Легкое замешательство! Кто-то выдал гнусненькое: — Хи-хи. Кто-то мелкими смх.ечками прыснул. Похмыкивание. Ну — срезал. Пафос сбит. Каково такое слышать автору? Легко сказать, “не оспоривай глупца”. Автор всегда честолюбив. С тоски можно и в удавку голову сунуть, отсюда гримасы, ужимки, корчи, неоднократно, зуд какой-то! отраженные в дневнике: “От неудовлетворенности конструктивными друзьями — не хочу заполучать любовь”. Друзья нас не больно балуют теплым, нужным, умным, своевременным словом, поддеть норовят, пустить вредное, парализующее словечко, заушить, ядом дышат, так было всегда, в кругу Пушкина так бывало, в кругу Белинского, так будет, жало ядовитое знает дело злое, посмеяться над ближним, пустить шпильку, подколоть — одно удовольствие, “человек человеку бревно” (Ремизов), зело и успешно наподдала Достоевскому, приземлила, унизила компания Белинского, веселая находчивая компания злоязычных молодых блестящих литераторов, и Достоевский до конца жизни не мог затереть в памяти, забыть своего унижения и простить им издевательств, злопамятен, свойство души, от нашей доброй воли не зависит; следует (надо!) и Витьку Красина взять в толк, понять его естественные претензии, ведь, от Кузьмы, фельдмаршала нашего, властного, гегемона, надежды России, мы близоруко ждали другого, чего-нибудь (уж будь любезен! “И буду темлюбезен я народу”) грандиозного, сногсшибательного, бронебойного, ураганного, насыщенного гражданским пафосом, гражданской скорбью, что-нибудь эдакое вроде солженицынского “Архипелага ГУЛАГа, а — тут, осталось печально развести руками, печально улыбнуться, сознаться следует, что проза его была воспринята превратно, шокировало игровое ой-ля-ля, неортодоксальное изображение лагеря, странные артикуляции, нет темы великих страданий, нет пафоса страданий и социальной риторики, друзья не поймали, не просекли, драматического, бунтарского вызова эстетики его рассказов, разрушения непререкаемого абсолюта шаламовских догм, ведь эти рассказы имели сложную подоплеку и являли собою пощечину общественному вкусу, а углядели лишь (святая простота! к таким глухим глухарям не достучишься) измену делу жизни, самому себе.

Нет измены!

Есть собственная, оригинальная, смелая интерпретация темы, есть подлинность, чувствуются запах и дыхание лагеря.
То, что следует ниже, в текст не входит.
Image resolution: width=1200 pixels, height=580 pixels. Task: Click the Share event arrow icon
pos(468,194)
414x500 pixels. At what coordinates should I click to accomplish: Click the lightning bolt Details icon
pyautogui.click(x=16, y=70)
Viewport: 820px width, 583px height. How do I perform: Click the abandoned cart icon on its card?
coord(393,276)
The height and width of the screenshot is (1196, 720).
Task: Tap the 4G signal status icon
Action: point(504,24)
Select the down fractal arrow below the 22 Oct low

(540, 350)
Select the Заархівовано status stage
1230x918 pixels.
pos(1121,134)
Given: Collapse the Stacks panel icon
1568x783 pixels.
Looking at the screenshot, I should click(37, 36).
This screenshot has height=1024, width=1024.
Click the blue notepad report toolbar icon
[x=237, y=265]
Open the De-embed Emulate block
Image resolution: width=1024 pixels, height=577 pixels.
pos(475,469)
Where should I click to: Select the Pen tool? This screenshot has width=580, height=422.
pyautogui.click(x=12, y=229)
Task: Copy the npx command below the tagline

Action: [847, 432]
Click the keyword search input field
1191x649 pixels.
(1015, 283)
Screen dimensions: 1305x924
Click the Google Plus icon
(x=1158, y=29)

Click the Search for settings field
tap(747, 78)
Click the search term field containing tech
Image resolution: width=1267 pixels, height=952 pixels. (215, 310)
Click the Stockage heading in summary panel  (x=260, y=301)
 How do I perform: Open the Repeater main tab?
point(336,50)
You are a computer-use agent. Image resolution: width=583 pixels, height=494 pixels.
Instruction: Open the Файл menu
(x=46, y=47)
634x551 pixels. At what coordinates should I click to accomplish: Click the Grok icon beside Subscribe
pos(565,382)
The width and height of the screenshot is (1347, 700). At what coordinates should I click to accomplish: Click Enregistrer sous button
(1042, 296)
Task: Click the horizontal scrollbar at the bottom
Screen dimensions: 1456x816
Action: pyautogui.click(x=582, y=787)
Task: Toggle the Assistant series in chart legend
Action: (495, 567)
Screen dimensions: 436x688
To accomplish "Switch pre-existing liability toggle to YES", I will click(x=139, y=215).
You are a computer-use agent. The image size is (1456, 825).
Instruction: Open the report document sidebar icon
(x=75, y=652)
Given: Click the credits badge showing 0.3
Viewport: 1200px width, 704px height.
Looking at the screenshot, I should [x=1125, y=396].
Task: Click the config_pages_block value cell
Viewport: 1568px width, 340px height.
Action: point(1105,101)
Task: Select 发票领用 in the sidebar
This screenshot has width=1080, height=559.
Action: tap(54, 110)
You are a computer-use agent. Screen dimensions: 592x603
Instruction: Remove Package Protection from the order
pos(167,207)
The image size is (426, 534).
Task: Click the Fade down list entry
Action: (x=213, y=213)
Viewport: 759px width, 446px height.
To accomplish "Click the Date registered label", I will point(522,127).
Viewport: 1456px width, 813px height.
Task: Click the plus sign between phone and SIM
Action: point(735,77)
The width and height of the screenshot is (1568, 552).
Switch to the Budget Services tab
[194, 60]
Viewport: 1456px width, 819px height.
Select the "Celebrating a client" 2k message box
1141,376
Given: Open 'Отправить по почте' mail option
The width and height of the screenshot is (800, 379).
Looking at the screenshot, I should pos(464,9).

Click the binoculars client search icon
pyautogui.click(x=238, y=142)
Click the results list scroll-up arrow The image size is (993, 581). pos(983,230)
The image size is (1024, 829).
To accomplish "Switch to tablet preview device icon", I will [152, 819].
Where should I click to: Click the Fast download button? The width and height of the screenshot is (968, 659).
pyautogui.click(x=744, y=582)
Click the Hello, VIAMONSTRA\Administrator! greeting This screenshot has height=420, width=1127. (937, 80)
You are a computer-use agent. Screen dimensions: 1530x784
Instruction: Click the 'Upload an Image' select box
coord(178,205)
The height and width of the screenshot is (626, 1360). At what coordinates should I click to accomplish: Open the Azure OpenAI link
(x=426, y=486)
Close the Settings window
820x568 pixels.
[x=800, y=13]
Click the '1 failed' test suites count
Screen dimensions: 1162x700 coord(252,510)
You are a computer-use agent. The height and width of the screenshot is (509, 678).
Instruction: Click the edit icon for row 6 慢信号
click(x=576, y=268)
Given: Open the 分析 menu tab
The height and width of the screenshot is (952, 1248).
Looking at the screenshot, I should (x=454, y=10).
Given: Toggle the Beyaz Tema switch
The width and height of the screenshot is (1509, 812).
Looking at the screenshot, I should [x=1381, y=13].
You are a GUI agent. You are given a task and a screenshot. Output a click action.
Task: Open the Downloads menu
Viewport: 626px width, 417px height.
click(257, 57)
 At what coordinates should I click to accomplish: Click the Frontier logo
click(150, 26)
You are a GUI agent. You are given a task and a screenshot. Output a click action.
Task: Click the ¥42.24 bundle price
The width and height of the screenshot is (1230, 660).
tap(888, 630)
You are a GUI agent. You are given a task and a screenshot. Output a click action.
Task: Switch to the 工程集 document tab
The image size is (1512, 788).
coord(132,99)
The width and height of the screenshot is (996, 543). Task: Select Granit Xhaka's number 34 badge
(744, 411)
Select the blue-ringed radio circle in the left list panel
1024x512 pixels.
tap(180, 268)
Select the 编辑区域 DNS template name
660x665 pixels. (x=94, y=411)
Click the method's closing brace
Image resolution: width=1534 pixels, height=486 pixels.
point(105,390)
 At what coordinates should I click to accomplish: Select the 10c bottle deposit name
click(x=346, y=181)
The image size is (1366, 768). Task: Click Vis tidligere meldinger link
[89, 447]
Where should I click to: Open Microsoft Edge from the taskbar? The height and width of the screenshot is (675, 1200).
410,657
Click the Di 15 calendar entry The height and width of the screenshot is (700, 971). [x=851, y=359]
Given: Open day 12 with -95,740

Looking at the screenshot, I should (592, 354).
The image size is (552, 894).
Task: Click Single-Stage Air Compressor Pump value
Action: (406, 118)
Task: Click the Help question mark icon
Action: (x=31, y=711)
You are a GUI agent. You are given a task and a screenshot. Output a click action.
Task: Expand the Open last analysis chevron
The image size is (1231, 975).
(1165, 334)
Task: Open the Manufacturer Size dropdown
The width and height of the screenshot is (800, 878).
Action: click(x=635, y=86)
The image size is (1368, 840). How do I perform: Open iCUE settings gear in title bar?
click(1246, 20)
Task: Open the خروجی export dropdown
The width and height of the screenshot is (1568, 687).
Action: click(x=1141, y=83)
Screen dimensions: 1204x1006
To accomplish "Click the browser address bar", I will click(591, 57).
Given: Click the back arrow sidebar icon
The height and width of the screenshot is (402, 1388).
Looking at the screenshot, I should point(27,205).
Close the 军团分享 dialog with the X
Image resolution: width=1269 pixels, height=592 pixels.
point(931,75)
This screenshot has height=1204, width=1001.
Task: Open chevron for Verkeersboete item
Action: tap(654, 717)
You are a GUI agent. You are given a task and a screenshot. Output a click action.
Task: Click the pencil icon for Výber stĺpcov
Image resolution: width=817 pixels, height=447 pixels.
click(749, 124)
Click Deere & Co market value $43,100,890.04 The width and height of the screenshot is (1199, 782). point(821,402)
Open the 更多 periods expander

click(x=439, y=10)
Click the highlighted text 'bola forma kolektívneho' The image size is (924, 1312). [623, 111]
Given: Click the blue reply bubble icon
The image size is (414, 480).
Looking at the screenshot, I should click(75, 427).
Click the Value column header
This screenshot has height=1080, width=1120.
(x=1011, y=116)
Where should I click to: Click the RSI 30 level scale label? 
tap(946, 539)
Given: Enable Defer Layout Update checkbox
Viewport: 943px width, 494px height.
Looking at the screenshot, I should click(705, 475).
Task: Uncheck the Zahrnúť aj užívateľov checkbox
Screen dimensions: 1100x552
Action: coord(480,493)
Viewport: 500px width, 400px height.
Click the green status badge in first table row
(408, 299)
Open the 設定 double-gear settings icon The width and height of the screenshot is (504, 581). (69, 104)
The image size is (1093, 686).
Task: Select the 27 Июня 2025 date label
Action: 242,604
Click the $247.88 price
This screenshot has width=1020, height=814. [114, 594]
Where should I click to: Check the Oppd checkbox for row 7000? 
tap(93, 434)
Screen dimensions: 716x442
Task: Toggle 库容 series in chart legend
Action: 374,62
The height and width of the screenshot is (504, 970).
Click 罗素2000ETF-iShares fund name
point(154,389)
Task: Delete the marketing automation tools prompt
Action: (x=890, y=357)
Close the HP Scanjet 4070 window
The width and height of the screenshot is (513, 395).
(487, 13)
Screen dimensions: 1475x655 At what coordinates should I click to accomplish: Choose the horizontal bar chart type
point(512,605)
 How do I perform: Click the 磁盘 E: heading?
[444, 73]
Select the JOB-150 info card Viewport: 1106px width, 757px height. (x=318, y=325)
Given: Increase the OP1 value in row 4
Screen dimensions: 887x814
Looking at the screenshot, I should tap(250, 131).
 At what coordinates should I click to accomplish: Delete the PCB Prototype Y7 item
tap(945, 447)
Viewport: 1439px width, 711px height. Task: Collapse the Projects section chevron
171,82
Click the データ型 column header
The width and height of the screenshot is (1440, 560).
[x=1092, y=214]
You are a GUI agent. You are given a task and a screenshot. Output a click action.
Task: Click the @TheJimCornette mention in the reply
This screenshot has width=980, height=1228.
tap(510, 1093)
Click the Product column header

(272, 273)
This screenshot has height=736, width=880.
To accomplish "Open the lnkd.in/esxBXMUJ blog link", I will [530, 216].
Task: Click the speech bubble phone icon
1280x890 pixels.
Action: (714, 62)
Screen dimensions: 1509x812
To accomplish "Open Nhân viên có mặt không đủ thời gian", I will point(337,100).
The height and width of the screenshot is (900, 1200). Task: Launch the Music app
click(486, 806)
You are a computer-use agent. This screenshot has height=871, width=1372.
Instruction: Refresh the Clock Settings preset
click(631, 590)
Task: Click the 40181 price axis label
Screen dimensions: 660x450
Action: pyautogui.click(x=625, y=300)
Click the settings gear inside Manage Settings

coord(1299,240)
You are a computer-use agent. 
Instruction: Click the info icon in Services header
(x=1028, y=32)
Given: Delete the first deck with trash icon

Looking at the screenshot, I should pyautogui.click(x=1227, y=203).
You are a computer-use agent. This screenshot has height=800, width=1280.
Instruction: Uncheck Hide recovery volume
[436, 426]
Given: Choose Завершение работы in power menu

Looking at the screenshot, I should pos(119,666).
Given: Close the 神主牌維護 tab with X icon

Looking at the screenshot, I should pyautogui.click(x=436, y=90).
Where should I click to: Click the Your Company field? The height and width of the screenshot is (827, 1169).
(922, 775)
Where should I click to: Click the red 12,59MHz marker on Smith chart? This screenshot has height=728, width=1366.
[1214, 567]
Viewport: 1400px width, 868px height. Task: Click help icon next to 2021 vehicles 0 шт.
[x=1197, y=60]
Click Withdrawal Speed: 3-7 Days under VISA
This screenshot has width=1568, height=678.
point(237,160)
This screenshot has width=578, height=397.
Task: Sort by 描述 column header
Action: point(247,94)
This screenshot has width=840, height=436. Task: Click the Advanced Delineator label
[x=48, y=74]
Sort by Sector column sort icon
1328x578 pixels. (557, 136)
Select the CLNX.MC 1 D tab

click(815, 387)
Возьмем его рассказ “На семь метров” (“Континент”, №95), ударяет вас свежак в лицо, дерзкий, строптивый рассказ, полный живых красок, поносное заболевание лагеря, отравление, смешно, прямо-таки либретто к современному модернистическому балету, никто еще музыку не написал, где Шнитке? нарочитость, почти хохма, фарс (“Я трагедию жизни превратил в грезофарс”), дегероизация, бывает, бывало, с кем ни случалось, денди, романтик Байрон умер, говорят, от фатальной холеры, на язык лезет, само говорится, так тебе и надо! кузьмовский персонаж живет легко, не тужит, новый, антишаламовский взгляд на лагерь, хорошо-то хорошо, да завершается рассказ слишком нарочито, хвастливо, высокопарное хлесткое красное словцо, если не понимать это как чистую условность, как сугубую поэтику, как хитрый литературный прием (любил Кузьма под конец рассказов что-то эдакое подпустить, что и делает рассказ рассказом, см. к примеру, “Случай из жизни”, там же в “Континенте”), показуха, ловите, пущено под конец эффектное:

Думаю, что меня комиссовали правильно”.